>> begin

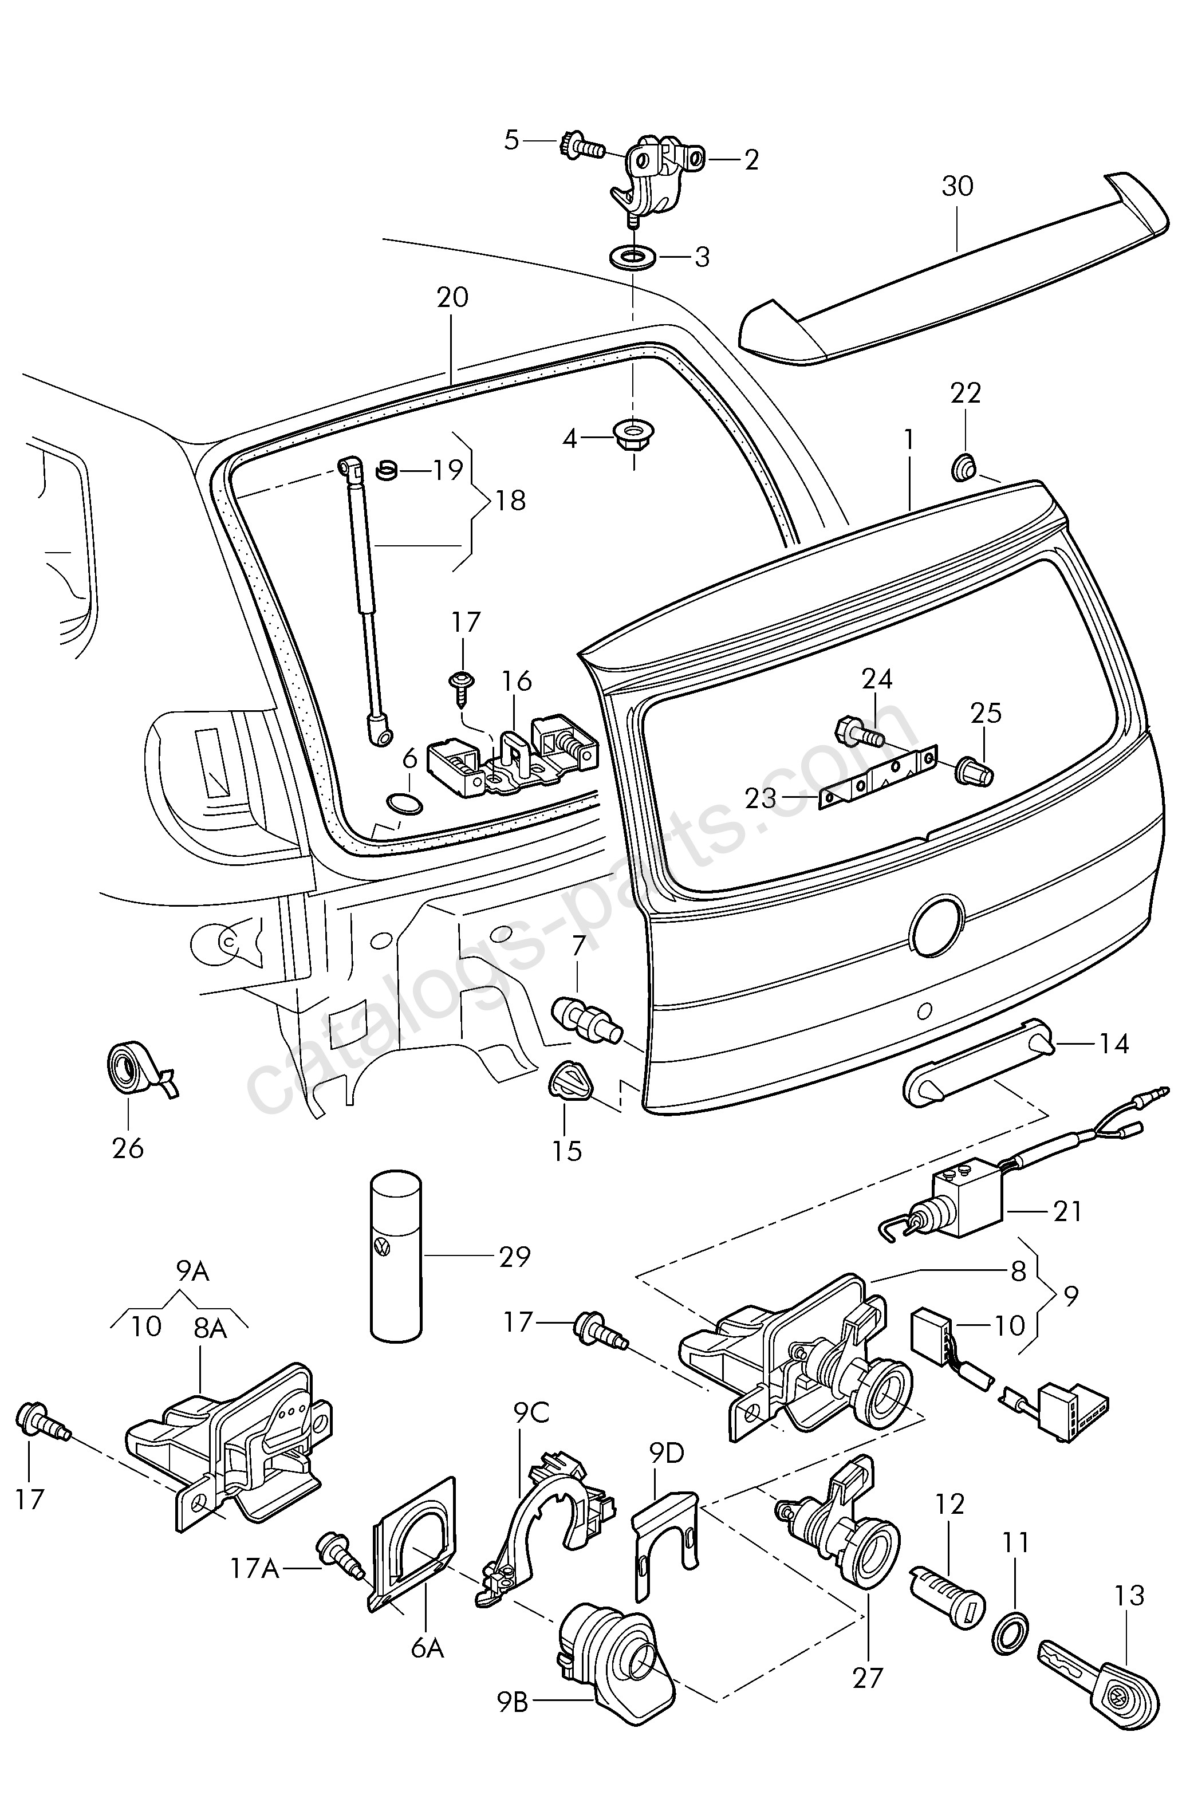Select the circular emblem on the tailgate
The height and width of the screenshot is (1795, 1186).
(937, 924)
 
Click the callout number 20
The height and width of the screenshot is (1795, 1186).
(452, 297)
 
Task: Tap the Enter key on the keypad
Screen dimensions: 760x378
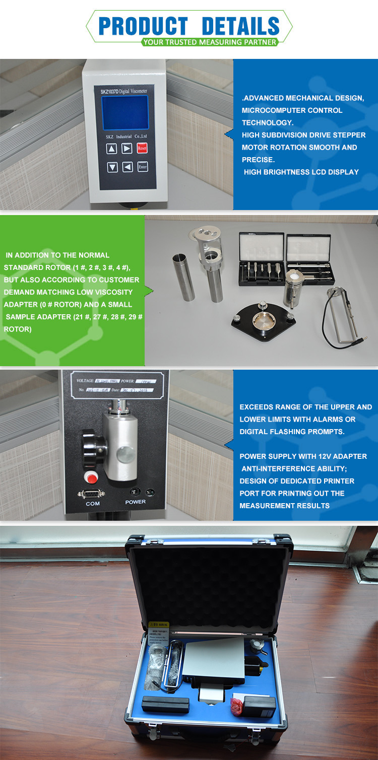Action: (143, 167)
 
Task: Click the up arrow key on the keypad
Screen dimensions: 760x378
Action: (112, 149)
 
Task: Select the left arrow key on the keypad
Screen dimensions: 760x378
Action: (128, 167)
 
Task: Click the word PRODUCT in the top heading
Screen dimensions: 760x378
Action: (143, 26)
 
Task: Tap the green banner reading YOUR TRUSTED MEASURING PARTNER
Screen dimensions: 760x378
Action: (209, 42)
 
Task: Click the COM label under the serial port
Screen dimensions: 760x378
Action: (93, 503)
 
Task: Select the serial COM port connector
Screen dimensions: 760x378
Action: (92, 493)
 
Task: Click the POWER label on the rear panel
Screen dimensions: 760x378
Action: (135, 502)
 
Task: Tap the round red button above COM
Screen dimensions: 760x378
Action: (91, 476)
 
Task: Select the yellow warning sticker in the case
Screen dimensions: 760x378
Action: (160, 632)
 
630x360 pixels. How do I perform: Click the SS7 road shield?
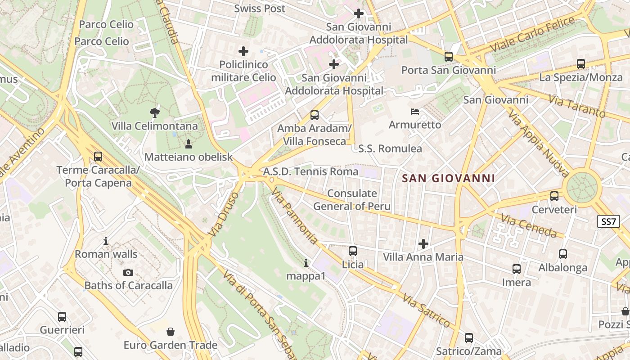608,221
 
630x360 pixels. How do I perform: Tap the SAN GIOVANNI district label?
448,178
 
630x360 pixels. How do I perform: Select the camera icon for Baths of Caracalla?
128,272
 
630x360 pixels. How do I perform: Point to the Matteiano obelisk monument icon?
188,144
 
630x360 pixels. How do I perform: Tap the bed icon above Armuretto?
415,111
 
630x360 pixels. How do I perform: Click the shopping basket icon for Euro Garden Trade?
171,332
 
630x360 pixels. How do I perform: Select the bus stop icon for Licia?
353,251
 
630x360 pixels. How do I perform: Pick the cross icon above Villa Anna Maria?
423,244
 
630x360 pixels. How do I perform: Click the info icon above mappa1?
306,263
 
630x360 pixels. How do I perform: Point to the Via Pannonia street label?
294,216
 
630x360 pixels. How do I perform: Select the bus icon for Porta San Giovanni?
448,57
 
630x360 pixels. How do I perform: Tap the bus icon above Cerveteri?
554,196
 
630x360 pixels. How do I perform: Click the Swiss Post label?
260,9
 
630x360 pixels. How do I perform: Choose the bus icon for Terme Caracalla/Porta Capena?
98,157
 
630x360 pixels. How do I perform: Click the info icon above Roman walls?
106,241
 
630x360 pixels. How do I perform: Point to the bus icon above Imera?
516,269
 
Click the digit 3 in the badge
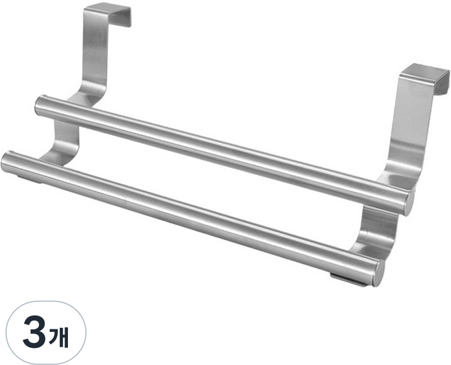pyautogui.click(x=34, y=333)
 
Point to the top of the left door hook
pyautogui.click(x=106, y=10)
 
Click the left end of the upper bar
pyautogui.click(x=39, y=106)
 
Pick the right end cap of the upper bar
pyautogui.click(x=408, y=204)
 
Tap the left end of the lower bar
pyautogui.click(x=6, y=162)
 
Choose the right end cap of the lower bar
pyautogui.click(x=378, y=272)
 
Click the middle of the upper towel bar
pyautogui.click(x=224, y=154)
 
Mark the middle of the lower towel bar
pyautogui.click(x=193, y=218)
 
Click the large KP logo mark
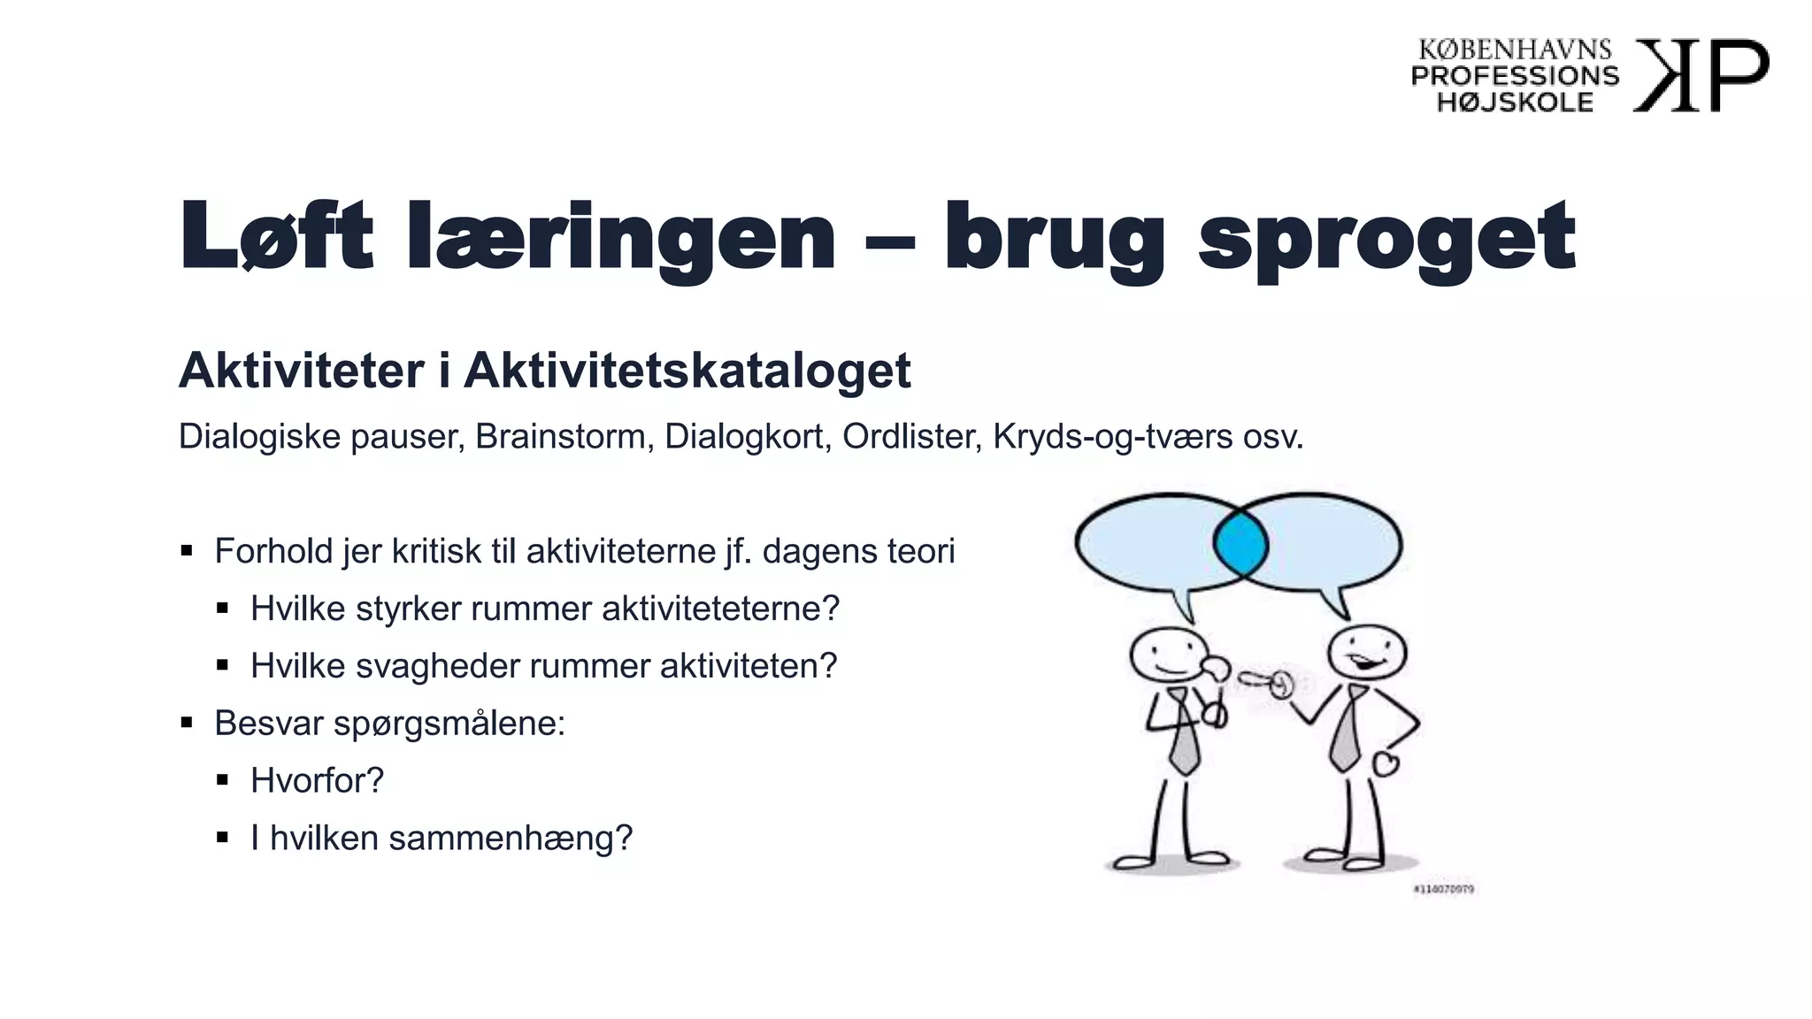[1700, 75]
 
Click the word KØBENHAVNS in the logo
[1515, 50]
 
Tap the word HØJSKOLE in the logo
[1515, 103]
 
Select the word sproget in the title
[1386, 237]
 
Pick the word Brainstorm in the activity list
[560, 437]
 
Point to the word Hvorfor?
[317, 781]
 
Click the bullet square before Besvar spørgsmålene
[187, 724]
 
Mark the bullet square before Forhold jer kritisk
[187, 551]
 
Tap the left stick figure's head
[1168, 655]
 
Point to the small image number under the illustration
[1443, 889]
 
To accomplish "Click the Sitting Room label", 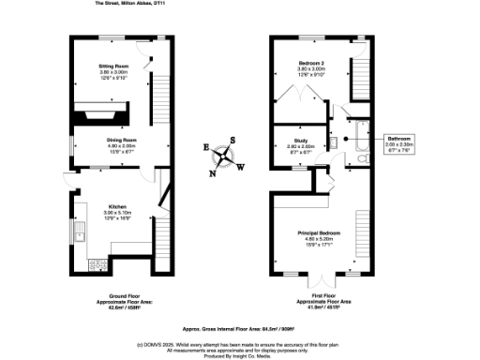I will (114, 71).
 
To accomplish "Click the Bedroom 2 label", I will (310, 71).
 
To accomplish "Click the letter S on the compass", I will (234, 142).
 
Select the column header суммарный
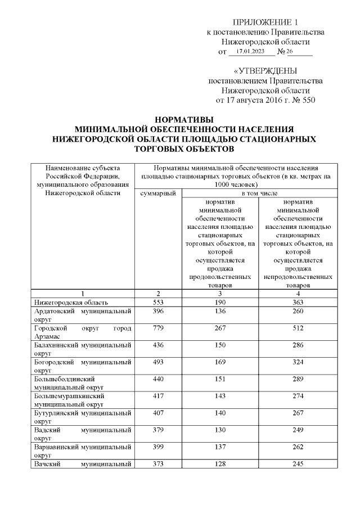point(158,193)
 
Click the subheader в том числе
point(259,193)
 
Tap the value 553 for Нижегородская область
point(158,303)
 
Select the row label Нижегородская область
point(68,303)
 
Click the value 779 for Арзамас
point(158,328)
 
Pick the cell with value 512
point(298,328)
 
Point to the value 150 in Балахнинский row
point(220,345)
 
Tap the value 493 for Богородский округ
point(158,362)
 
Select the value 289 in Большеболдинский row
point(298,379)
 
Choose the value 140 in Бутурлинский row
point(220,413)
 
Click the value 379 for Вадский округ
point(158,430)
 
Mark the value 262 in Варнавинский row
point(298,447)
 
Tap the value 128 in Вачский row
point(220,464)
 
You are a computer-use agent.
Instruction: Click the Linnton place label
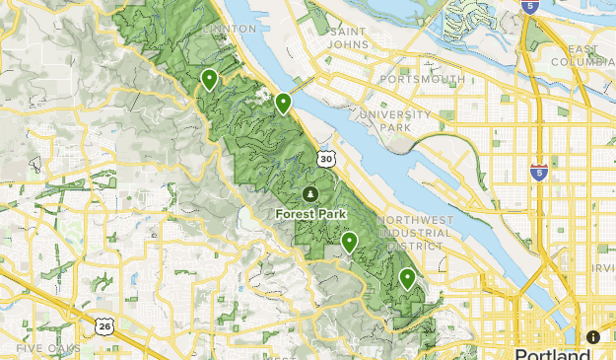228,30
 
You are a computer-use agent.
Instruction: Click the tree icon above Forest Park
311,193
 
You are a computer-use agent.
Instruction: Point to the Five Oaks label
41,348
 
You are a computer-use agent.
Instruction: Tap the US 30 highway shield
325,158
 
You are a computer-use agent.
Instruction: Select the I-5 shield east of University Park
538,171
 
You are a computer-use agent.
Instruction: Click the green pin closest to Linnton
209,79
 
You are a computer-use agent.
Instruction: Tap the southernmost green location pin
407,278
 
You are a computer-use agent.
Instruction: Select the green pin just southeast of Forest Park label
349,241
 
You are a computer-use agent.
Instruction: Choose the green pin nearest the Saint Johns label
283,102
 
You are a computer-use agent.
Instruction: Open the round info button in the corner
593,336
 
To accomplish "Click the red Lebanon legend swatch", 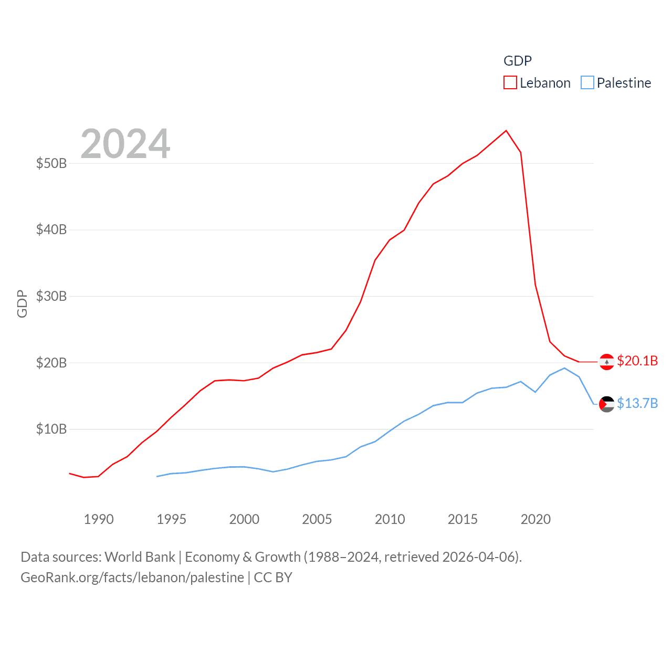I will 510,83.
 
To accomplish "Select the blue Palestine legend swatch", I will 587,83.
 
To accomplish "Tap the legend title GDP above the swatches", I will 518,61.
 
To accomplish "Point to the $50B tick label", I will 51,163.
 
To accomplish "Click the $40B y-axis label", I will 51,229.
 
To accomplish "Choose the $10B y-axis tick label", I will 51,429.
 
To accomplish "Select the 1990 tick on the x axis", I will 99,519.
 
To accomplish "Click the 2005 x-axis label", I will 317,519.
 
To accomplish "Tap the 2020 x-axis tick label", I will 536,519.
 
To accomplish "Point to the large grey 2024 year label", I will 125,144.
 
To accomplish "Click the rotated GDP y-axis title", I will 22,303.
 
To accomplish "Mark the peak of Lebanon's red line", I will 506,131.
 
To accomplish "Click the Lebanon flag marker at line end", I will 606,362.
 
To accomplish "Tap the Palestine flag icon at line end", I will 606,404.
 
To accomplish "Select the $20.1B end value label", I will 637,361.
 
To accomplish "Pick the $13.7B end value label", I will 637,403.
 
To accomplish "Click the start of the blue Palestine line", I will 157,476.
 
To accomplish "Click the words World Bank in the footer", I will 140,556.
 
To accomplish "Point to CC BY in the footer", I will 273,578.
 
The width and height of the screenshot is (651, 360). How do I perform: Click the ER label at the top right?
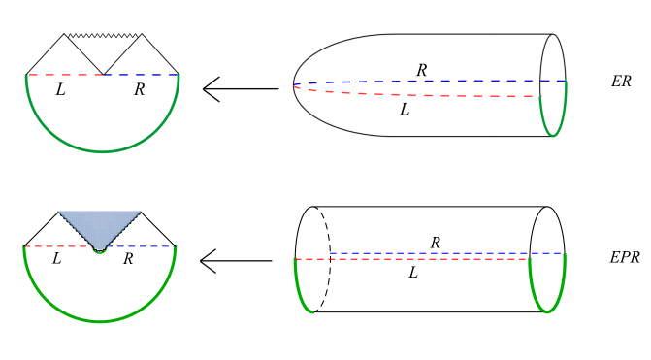click(621, 82)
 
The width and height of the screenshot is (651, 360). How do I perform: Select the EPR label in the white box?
click(625, 257)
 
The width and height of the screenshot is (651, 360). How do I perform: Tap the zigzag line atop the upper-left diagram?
click(103, 36)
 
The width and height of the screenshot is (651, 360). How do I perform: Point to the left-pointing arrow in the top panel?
click(240, 89)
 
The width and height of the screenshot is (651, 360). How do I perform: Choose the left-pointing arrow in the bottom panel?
click(236, 260)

>> end

■ Set problem ■
Report each line of the material above that contains the word "область", copying every such line in full.

■ Response for this exercise ■
Tap the value 553 for Нижегородская область
Select the row label Нижегородская область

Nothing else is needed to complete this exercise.